# [GIVEN RECORDS]
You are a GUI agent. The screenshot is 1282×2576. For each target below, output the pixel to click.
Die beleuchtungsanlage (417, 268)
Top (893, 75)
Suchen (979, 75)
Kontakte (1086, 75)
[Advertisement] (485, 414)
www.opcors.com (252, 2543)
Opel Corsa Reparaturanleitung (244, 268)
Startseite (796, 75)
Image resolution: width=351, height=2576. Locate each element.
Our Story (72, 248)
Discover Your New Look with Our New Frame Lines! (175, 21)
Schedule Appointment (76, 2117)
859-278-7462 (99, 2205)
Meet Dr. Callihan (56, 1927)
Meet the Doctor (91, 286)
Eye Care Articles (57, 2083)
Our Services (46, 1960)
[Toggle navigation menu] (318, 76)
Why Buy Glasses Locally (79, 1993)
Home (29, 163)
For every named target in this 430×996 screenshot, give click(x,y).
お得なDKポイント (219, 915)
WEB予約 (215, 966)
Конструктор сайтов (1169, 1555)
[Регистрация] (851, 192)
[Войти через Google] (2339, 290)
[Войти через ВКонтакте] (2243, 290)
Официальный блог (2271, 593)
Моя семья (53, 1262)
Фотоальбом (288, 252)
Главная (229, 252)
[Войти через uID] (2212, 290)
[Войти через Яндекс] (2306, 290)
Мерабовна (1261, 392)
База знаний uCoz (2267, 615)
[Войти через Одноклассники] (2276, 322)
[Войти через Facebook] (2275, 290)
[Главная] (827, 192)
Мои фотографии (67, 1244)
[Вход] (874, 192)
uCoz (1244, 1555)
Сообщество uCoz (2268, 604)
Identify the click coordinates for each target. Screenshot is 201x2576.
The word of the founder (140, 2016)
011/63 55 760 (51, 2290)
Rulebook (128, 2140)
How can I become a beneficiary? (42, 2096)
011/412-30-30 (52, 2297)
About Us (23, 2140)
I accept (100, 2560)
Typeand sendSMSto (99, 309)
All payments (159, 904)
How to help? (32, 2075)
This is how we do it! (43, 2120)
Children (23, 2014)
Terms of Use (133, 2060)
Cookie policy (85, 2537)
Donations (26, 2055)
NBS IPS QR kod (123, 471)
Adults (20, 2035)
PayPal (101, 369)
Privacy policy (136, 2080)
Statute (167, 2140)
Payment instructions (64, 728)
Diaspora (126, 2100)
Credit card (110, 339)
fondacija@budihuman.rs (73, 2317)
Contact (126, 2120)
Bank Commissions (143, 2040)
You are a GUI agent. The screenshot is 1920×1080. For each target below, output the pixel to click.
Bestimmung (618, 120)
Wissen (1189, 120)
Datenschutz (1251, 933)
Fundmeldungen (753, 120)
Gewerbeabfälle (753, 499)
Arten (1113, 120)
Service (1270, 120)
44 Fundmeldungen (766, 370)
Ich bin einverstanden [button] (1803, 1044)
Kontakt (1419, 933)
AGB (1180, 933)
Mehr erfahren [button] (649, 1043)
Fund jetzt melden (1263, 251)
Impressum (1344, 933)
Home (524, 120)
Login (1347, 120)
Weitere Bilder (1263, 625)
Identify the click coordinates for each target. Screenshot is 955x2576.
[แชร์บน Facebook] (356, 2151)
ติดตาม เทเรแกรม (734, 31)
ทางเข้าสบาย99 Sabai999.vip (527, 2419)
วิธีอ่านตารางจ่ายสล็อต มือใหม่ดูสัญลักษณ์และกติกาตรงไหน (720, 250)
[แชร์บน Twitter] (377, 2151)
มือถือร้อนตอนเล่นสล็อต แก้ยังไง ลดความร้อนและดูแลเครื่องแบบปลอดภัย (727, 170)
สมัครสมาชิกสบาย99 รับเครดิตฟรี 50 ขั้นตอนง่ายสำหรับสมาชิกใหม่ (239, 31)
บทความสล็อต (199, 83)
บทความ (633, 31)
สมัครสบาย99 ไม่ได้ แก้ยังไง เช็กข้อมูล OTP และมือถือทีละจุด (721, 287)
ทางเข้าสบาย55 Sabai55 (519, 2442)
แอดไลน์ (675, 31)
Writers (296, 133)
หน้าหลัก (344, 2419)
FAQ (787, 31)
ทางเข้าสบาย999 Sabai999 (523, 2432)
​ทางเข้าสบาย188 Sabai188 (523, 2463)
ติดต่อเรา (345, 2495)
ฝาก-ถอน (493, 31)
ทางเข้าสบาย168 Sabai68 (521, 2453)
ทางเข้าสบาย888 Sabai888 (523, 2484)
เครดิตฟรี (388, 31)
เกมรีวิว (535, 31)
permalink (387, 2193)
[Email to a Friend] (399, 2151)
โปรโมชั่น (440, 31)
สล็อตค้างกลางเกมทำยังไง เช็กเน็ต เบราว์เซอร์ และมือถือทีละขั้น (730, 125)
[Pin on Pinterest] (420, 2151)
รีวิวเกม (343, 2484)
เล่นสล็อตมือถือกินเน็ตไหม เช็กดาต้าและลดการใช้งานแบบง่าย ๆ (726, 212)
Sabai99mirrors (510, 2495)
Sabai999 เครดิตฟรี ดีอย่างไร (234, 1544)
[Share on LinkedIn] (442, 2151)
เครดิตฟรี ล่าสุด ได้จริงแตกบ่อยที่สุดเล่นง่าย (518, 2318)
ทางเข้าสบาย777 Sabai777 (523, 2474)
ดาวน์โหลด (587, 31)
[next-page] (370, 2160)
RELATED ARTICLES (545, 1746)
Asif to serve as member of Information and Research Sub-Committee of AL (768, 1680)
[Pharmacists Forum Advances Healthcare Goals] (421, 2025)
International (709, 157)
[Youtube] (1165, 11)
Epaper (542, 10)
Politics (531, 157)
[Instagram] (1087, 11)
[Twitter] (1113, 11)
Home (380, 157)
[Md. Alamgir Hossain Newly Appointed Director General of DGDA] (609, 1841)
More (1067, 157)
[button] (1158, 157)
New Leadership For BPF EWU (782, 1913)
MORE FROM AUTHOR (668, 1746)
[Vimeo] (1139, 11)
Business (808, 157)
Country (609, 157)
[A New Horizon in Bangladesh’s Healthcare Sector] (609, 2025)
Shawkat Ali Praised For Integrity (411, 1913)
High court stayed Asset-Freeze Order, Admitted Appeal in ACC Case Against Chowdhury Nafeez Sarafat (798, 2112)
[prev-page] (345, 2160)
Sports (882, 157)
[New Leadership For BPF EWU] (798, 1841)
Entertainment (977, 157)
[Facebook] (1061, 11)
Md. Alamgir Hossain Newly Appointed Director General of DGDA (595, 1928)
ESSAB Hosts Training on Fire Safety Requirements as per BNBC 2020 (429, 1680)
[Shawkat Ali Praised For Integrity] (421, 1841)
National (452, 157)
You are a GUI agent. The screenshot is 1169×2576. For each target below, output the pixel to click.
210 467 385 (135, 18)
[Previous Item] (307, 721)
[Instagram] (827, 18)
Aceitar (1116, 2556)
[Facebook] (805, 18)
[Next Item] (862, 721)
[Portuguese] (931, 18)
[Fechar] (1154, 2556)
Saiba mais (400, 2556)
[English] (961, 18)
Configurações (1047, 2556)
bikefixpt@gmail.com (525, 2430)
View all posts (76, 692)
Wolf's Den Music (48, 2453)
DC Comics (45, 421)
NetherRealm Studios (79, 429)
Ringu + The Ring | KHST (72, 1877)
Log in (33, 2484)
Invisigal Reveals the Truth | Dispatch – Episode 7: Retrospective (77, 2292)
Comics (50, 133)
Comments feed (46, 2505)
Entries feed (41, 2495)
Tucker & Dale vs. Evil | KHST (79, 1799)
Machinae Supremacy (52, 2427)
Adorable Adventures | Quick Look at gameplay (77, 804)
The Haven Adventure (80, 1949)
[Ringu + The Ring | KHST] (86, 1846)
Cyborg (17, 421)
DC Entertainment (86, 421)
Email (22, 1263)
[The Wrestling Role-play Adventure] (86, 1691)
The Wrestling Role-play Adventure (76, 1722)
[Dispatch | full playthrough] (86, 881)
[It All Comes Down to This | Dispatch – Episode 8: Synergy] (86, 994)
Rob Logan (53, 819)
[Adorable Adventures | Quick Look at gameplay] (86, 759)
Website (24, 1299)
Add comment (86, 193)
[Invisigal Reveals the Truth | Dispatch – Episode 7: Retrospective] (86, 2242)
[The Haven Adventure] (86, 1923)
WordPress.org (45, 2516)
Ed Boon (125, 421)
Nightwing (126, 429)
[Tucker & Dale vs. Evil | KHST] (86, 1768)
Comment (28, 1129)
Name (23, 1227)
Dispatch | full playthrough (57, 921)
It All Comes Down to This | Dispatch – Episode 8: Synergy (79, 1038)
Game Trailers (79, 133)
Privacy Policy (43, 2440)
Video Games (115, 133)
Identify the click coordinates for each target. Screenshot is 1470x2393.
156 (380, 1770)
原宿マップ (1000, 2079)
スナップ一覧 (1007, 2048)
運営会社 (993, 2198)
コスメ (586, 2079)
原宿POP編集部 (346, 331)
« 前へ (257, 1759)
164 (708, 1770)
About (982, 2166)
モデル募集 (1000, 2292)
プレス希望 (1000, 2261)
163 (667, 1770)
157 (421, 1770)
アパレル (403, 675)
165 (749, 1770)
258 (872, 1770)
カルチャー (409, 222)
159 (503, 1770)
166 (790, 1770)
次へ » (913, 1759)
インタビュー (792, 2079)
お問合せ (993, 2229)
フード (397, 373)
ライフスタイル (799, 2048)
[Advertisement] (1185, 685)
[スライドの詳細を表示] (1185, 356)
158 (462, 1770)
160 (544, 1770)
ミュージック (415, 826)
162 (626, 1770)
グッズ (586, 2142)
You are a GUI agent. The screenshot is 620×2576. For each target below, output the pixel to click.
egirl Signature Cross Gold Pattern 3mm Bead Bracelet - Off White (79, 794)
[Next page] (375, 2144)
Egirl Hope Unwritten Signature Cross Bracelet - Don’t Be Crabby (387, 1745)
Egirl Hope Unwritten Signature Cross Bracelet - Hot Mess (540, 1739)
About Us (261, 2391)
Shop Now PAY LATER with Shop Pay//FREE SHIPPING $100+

# [THE PROBLEM]
Copy every line from the records above that contains the string "Hope".

# [ANSWER SECTION]
Egirl Hope Unwritten Signature Cross Bracelet - Don’t Be Crabby (387, 1745)
Egirl Hope Unwritten Signature Cross Bracelet - Hot Mess (540, 1739)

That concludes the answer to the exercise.